Saturday, July 30, 2011

What is a Handmade Quilt?

Ok, deep thoughts here, or maybe just rambling. We'll see.

Today we were having a bit of discussion on the Etsy Forum about what is handmade. Seems as though another quilter's customer was disappointed in a quilt she received that was machine stitched, feeling that it was not handmade. I've never had this happen, but I call all my quilts handmade. I chose the fabric with my own taste. I make them, using my hands to cut the fabric with tools, stitch the fabric together with my sewing machine, and quilting them - also with my sewing machine. Because I do all the work with my own hands and tools, I consider them to be handmade. They are not hand stitched. I can do that, but don't sell most of them because they are special to me, and because I'd have to charge an outrageous sum for them. They are definitely not made in a factory. So I think they are handmade.

The dictionary definition of handmade says: Made by hand, not made by machines. I feel like the machine did not make my quilt. My hands did. My hands used the machine, but without my hands the quilt could not be made. That's handmade to me.
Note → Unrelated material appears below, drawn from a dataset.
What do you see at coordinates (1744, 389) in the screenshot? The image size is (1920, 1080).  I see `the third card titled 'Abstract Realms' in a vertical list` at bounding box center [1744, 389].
Now, because Google is my friend, I went deeper into the question - what makes a quilt handmade? There are a lot of different answers, and most people readily admit that a handmade quilt is better than a factory made quilt. What is the difference? For many people that difference is LOVE.

A handmade quilt is one that is made with care. The fabrics are chosen with a preference toward quality in a handmade quilt. A factory made quilt is made with the most inexpensive materials. A handmade quilt is sewn together with an eye for precision and a desire for durability. A factory made quilt is sewn together with speed being top priority. A handmade quilt is quilted to enhance the piecing, with a feeling for how the stitching looks and holds the layers together. A factory made quilt is quilted in an efficient manner with the main concern being speed, not quality.

Many people love quilts, and find that an inexpensive factory made quilt fills their needs. They don't care if they use it up and wear it out quickly. And that's ok, because you get what you pay for. Other people are willing to pay more for a quilt that is made with care and will last for many years, perhaps even be handed down to their children.

Some quilters love to hand-stitch and do it beautifully. Some quilters enjoy the speed and freedom of machine quilting. I love both, and can appreciate them for what they are. I like to machine quilt on my domestic machine, some people own or rent a long-arm machine. The results can be very similar, but both methods require skill and practice, just like hand quilting. Just like some people hand quilt in a frame, some in a hoop, and some in their lap. Different methods, but all are quilting and depend on the skills and work of the person doing the quilting.

I think it's wrong to represent a quilt made in a factory as one that was made by hand. I also think it's a mistake to call a quilt not handmade simply because it was made with machine stitching instead of hand stitching. I don't think a quilter should feel defensive because of how they do their quilting. I think quality work should be respected for what it is. Hand stitched does not necessarily mean handmade. And handmade does not necessarily mean hand stitched.

Just my Two Cents Worth!


Kathleen J. said...

I definitely agree with your opinions. I remember when you could not win AQS shows with a machine quilted piece. Since my sister has a long arm machine and I am a hand quilter I have an appreciation for both styles and both are handmade!

Marina said...

I totally agree with you. I made my first handmade quilt and I know how much time, effort n love I put into it. Thank you.

Marina said...

I totally agree with you. I made my first handmade quilt and I know how much time, effort n love I put into it. Thank you.

Marina said...

I totally agree with you. I made my first handmade quilt and I know how much time, effort n love I put into it. Thank you.

Anonymous said...

I totally agree. I made 2 quilts so far 70”/70” and I did it on my sewing machine. Chose the fabrics and cut the shapes I needed and machined the same. That took a lot of time. The quilts turned out neat n beautiful because of the extra effort, love n care I put in.